恋を禁じられた神官~それは叶わざるものか
ああ、忙しい忙しい。
まったく神官である私がなぜ針仕事をしなくてはならないのかしら。
せっせせっせとひたすら花嫁衣装を縫う。
「ねえシュンヒ、マクスヴィユ王子とエグラダ姫の婚礼の儀まで、もう一週間とないわね……」
「そうだねミヴ」
千年ごとに一度生まれるという幻の神の補佐。それが私たちだ。
「なんで高神官の私たちが、花嫁・花婿衣装を縫っているのかしら」
結婚もできない私達に、こんな幸せなアイテムを作らせるなんてムカつくわ。
「それは仕方ないよ。千年ごとにこの国の姫皇子<みこ>の祝言の手助けする。これも役割のひとつだ」
ぐうの音も出ないため、作業を再開した。
しばらくして……ガツン。隣で花婿衣装を縫うシュンヒと腕がぶつかった。
「……ごめんなさい!」
「いや、気にするなミヴ」
針は手に刺さっていないようで、安堵した。私は左に移動し、彼は席を右隣に場所を変える。
はじめからこうしていればよかった。ついいつもの癖で、右側に座ってしまうのよね。
他の者は特に決まった手など使わないが、私は生まれつき左手を使いやすく、シュンヒは右手を使う。

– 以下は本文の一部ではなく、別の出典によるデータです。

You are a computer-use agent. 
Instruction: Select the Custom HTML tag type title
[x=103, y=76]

彼と私は立場上、共同で作業することが多く、立ち位置も細かく決まっている。
彼は私の右に、私は左に立つから、互いの利き手を握らない。
手を握ることは心を握ること。それはたとえ神にも心を許さぬことを意味している。
こういうとき神の誓約は不便だわ。それが高神官に選ばれた条件でもあったのだが。
女の神官は闇と左下を、男の神官は光と右上をそれぞれ守護している。
千年ごとに生まれる私たちが世界を保たなければ、世界は崩壊してしまうのだ。
―――――――
無限の楽園ミーゲンヴェルド。かつては神の住まう国であった。
世界がまだ産声を上げぬとき、ミーゲンヴェルドの神によってつくられた二人の女男<めなん>がいた。

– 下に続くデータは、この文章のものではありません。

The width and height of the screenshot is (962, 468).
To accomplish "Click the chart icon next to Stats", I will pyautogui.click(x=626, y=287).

闇と世界の下方<かほう>を司りし女人<めひと>、名をハクツモヌルハ。
光と世界の上方<かみかた>を司る男人<なびと>、名をマリクテヒンダ。
中方<なかがた>をおさめる神に代わる両者は、世界を創りし神の使いたるものである。
―――――――――
「神官殿、準備どうだ?」
宰相クリアルが私達の作業を確認にきた。彼は父から引き継いで日が浅く若い。
私達は彼が生まれる何年も前から見ていた。神の加護を持つ私とシュンヒは1000年生きる。

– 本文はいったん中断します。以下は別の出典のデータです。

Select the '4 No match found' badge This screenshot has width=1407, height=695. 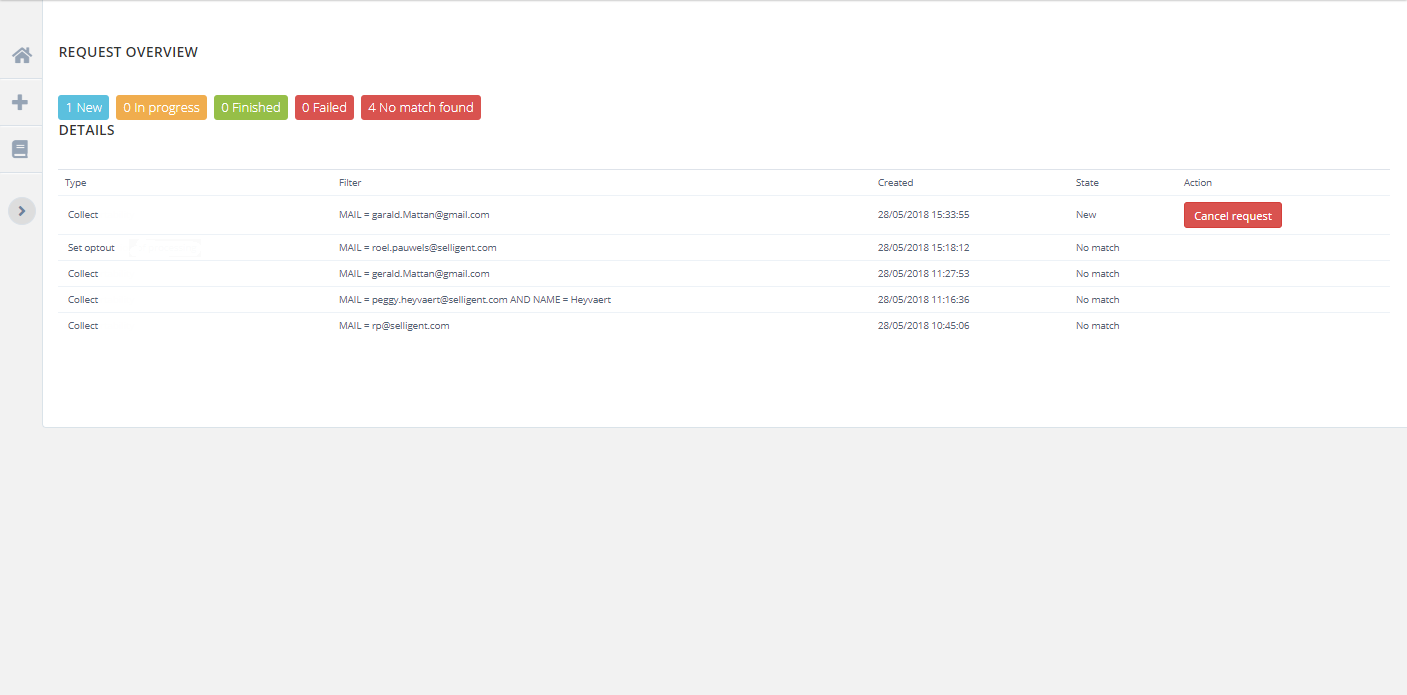420,107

だから皆、私達より先に死んでいく。いつかクリアルや彼の子、その孫の死を弔う日がくるのだ。
一度近くにいた人間の死んだとき、ひどく悲しんだ。
しかし、人間の死というものを三度ほど経験していくとそれは避けられないと割りきっていく。
1000年という区切りは、神から見ればせんなきことであろう。
人間からすれば、それは果てしなく長いのだ。
私達は衣装を縫いながら、幸せというものを考える。私達も、時がくれば死ぬ。
そのとき、私は彼と、同じ時。共に死ねるのだろうか?
肉体が死んだとき、私と彼の魂は解き放たれる。神のつかいの役割もなくなるのだ。
そのとき、私は彼の傍にいられるのだろうか?
――――ミーゲンヴェルドの神よ。